In Brian Aldiss' one volume future history, Galaxies Like Grains Of Sand, individual short stories set in successive future epochs are linked by italicized interstitial passages bridging the temporal gaps between the stories.

In Poul Anderson's one volume future history, Tales Of The Flying Mountains (New York, 1984), individual short stories set during successive decades and generations of the colonization of the asteroids are linked by conversational passages set inside the first interstellar spaceship. (Another good conversationally linked series is Neil Gaiman's The Sandman: Worlds' End but that is not a linear history, more of a multitemporal cosmography.)

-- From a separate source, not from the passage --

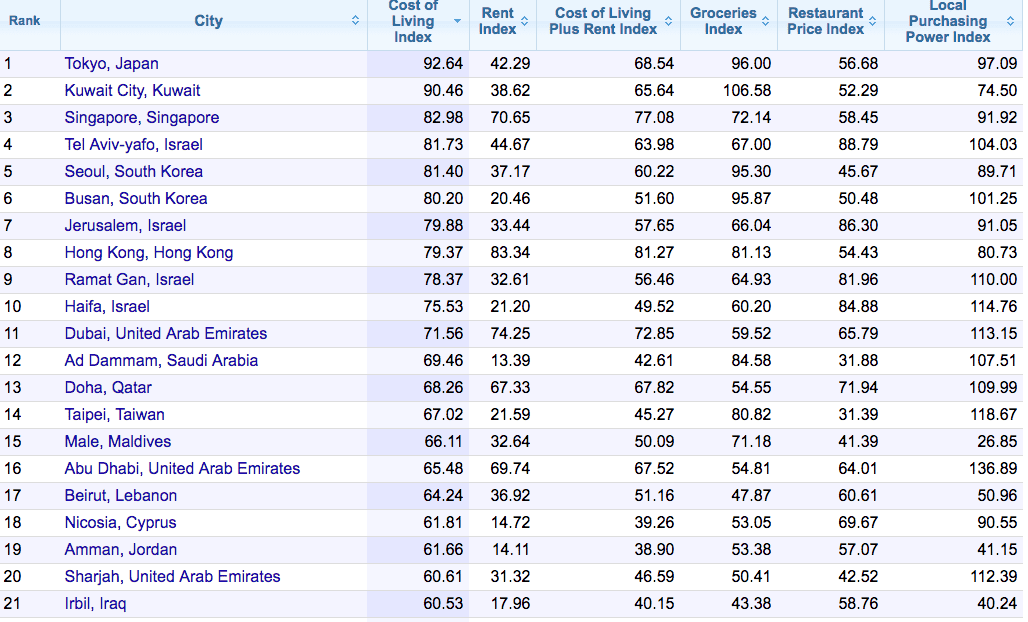Sort table by Rank column header
Image resolution: width=1028 pixels, height=622 pixels.
pyautogui.click(x=25, y=21)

Anderson's cosy conversations sometimes serve the same purpose as Aldiss' cosmic commentaries. One of the speakers in Interlude 6 informs us that Earth became:

" '...steadily more comfortable, as material resources flowed in from space...The average Earthling took advantage of this opportunity to relax, to enjoy more leisure and security.' " (p. 250)

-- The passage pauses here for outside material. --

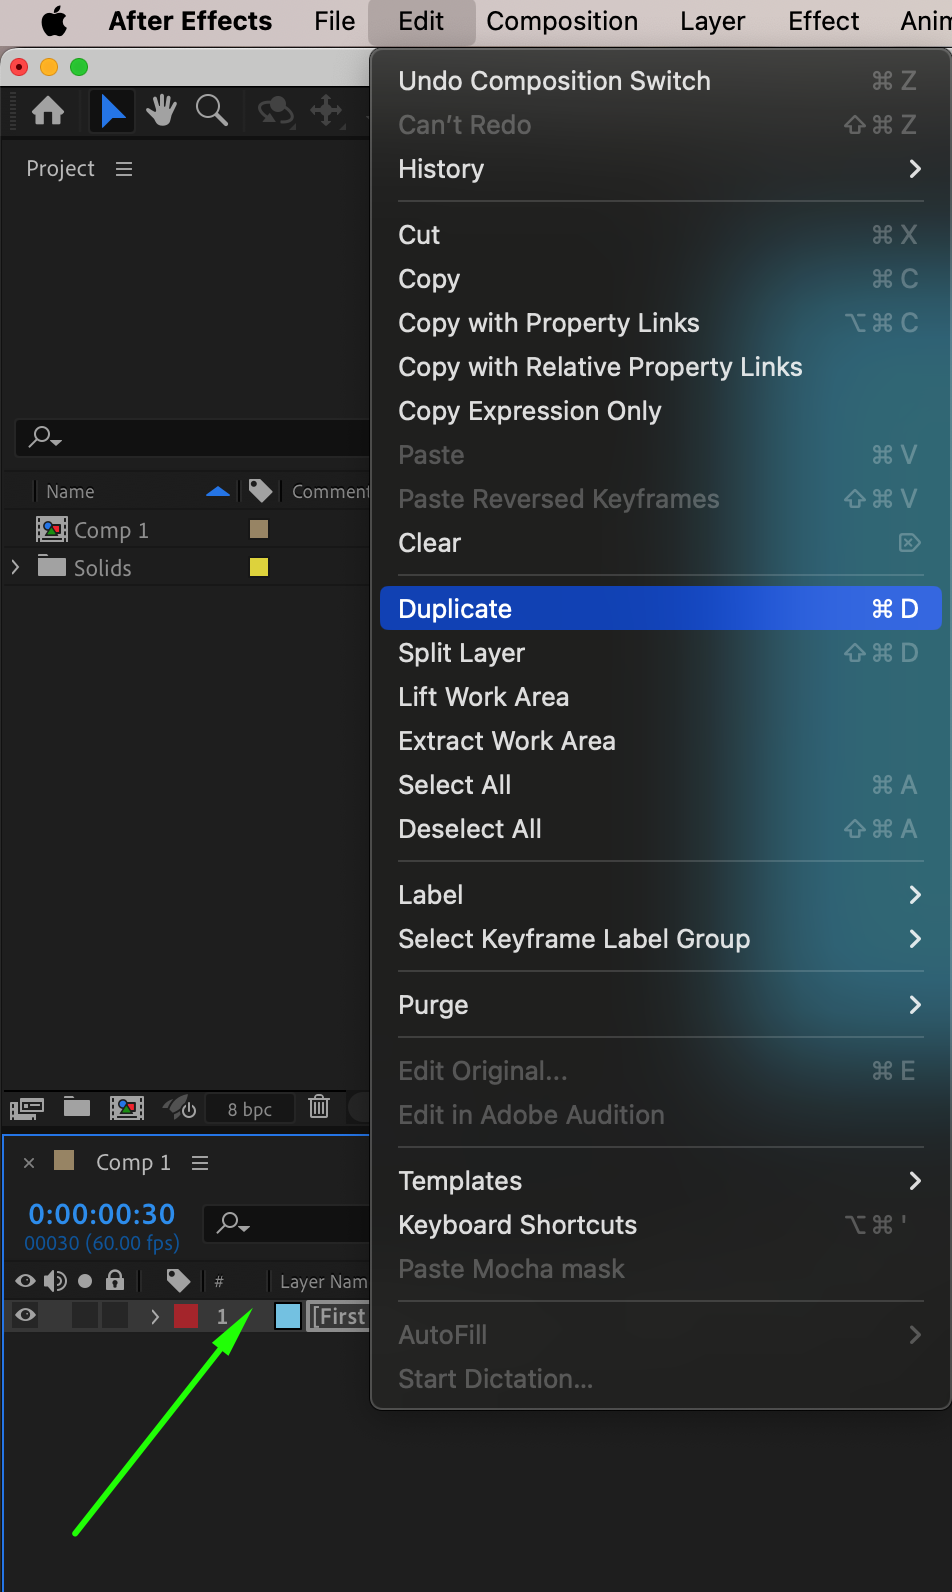Select the Hand tool
The height and width of the screenshot is (1592, 952).
pos(161,110)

That is a relief. Until now, in this volume, the picture has been of Terrestrial resources strained by unemployed masses voting for expensive social welfare, then demonstrating and rioting if their standard of living is threatened.

The seventh story, "Recruiting Nation," confirms the rosier picture of a further future and even uses the term "Utopia," which is then explained as follows:

" 'Everywhere on Earth you can enjoy economic as well as physical security, a peaceful, orderly existence. If that starts feeling too stuffy, you can move into space. There the boom guarantees you can find work at high pay...' " (p. 272)

Terraformed asteroids have even become comfortable enough to breed "'...loafers...wastrels...'" (p. 273)!

Appropriately, this last story is set on the interstellar spaceship while it is being readied for flight. The narrator of the Prologue and Interludes, Winston P. Sanders, comes to the ship to solve a technical problem that turns out to have been a human problem (parts are not failing but the chief engineer is pretending that they are so that he can steal and sell them) and stays for the flight (as the new chief engineer). He ends the story in conversation with the man who is to become president of the civil government within the ship, Amspaugh. He and Amspaugh have been in the spaceship conversation from the Prologue so the flashbacks of the stories have at last caught up with the on-going narrative of the Interludes and the last story flows easily into the Epilogue. This is a very well crafted future history.